The Board comprised of twelve Directors, including six executive directors, one non-executive directors and five independent non-executive directors.

For a Director to be considered independent, that director should not have any direct or indirect material interest in the Group. In determining the independence of Directors, the Board follows the requirement set out in the Listing Rules.

All the non-executive Directors are appointed for a specific term and will be subject to retirement by rotation and re-election at the annual general meeting of the Company.

The Chairman is responsible for providing leadership to, and overseeing, the functioning of the Board to ensure that the Board acts in the best interest for the Group. Board meetings are planned and conducted effectively.

The Chairman is responsible for approving the agenda for each Board meeting, after taking into account the matters proposed by other Directors. With the support of the executive Directors and the Company Secretary, the Chairman seeks to ensure that all Directors are properly briefed on issues arising at Board meetings and receive adequate and reliable information in a timely manner. The Chairman also actively encourages all Directors to be fully engaged in the Board’s affairs and make contributions to the Board’s functions. The Board has adopted good corporate governance practices and procedures and has taken appropriate steps to provide effective communication with shareholders.

The CEO is responsible for managing the business of the Group, attending to the formulation and implementation of group policies, and assuming full accountability for the Group’s operations. Acting as the principal manager of the Group’s business, the CEO develops a strategic operating plan that reflects the long-term objectives and priorities established by the Board and is directly responsible for maintain the operational performance of the Group.
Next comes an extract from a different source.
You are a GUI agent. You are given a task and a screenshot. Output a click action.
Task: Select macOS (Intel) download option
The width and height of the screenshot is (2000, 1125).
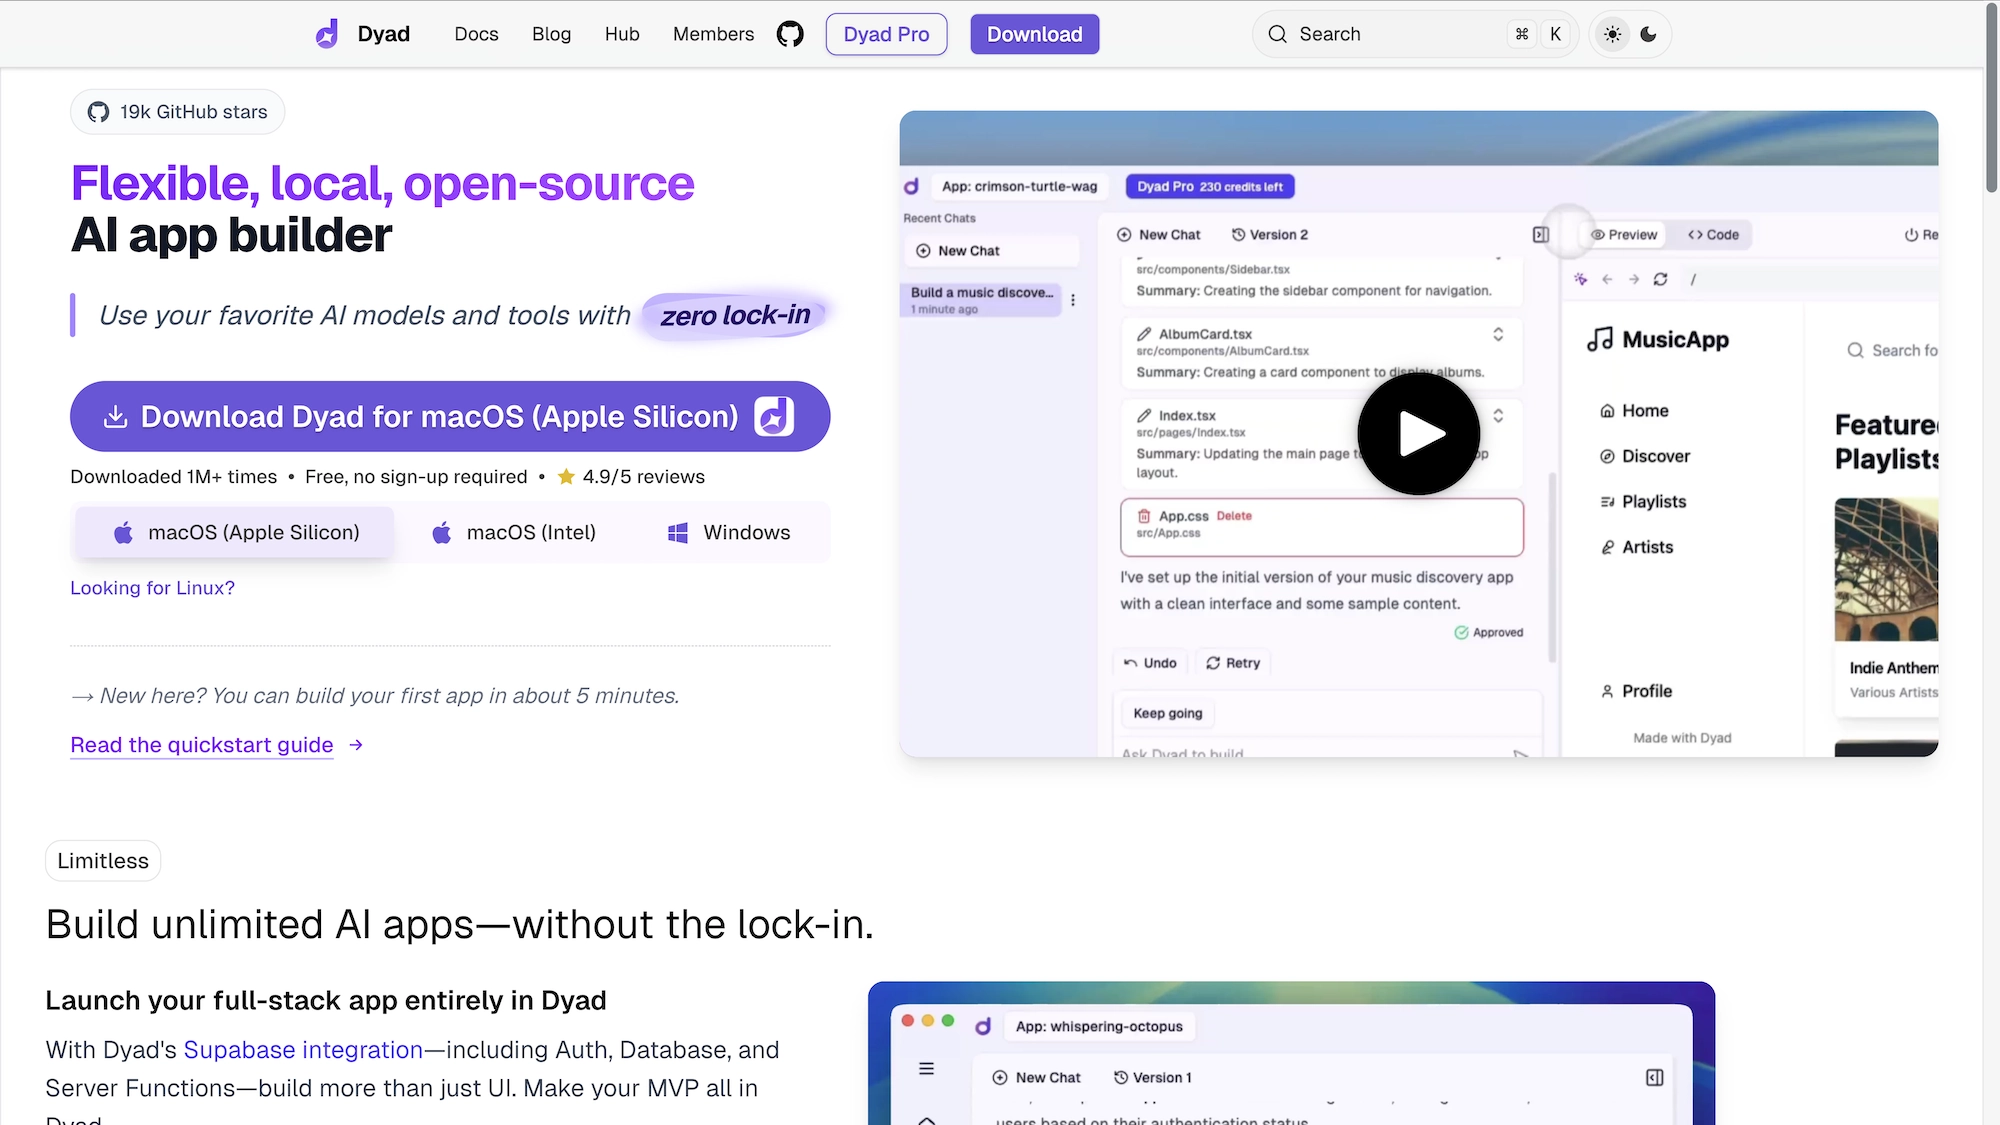point(513,533)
Working with the senior management and the Board, the CEO ensures that the funding requirements of the business are met and closely monitors the operating and financial results against the plans and budgets. He also takes remedial actions when necessary and advises the Board of any significant developments and issues of the Group.

The Board meets regularly, and at least 4 times a year. Between scheduled meetings, senior management of the Group provides to Directors the information on the activities and developments in the business of the Group on a time basis and when required, additional Board meetings are held. In addition, Directors have full access to the information of the Group and the independent professional advice whenever deemed necessary by the Directors.

Nomination Committee

The Nomination Committee is chaired by Mr. Liu Shunxing and other members of the Committee are Ms. Huang Jian and Ms. Li Yongli. Under its terms of reference, the Nomination Committee is responsible for identifying potential directors and making recommendations to the Board on the appointment or re-appointment of directors of the Company. Potential new directors are selected on the basis of their qualifications, skills and experience which the Nomination Committee considers will make a positive contribution to the performance of the Board.


Remuneration Committee

The Remuneration Committee comprises 3 members. The Remuneration Committee is chaired by Mr. Zhang Zhong, with Ms Liu Jianhong and Dr. Jesse Zhixi Fang being the members. The Remuneration Committee meets for the determination of the remuneration packages of Directors and senior management of the Group. In addition, the Remuneration Committee also meets as and when required to consider remuneration and compensation related matters.

Company Secretary

The Company Secretary is responsible to the Board for ensuring that Board activities and procedures comply with relevant legislative, regulatory and corporate governance developments. The Company Secretary assists the Chairman to prepare agendas and Board papers for meetings and disseminates such documents to the Directors in a timely manner. The Company Secretary is also directly responsible for the Group’s compliance with the continuing obligations of the Listing Rules and Codes on Takeovers and Mergers and Share Repurchases. The Company Secretary maintains formal minutes of the Board meetings and other Board committee meetings.

Audit Committee

The Audit Committee comprises three independent non-executive Directors. The Audit Committee is chaired by Mr. Yap Fat Suan, Henry and the other members of the Committee are Ms. Huang Jian and Mr. Zhang Zhong. Mr Yap Fat Suan, Henry is a fellow member of the Institute of Chartered Accountants in England and Wales and an associate member of the Hong Kong Institute of Certified Public Accountants. The Audit Committee is required, amongst other things, to oversee the relationship with the external auditors, to review of the Group’s financial information, to oversignt of the Group's financial reporting system and internal control procedures.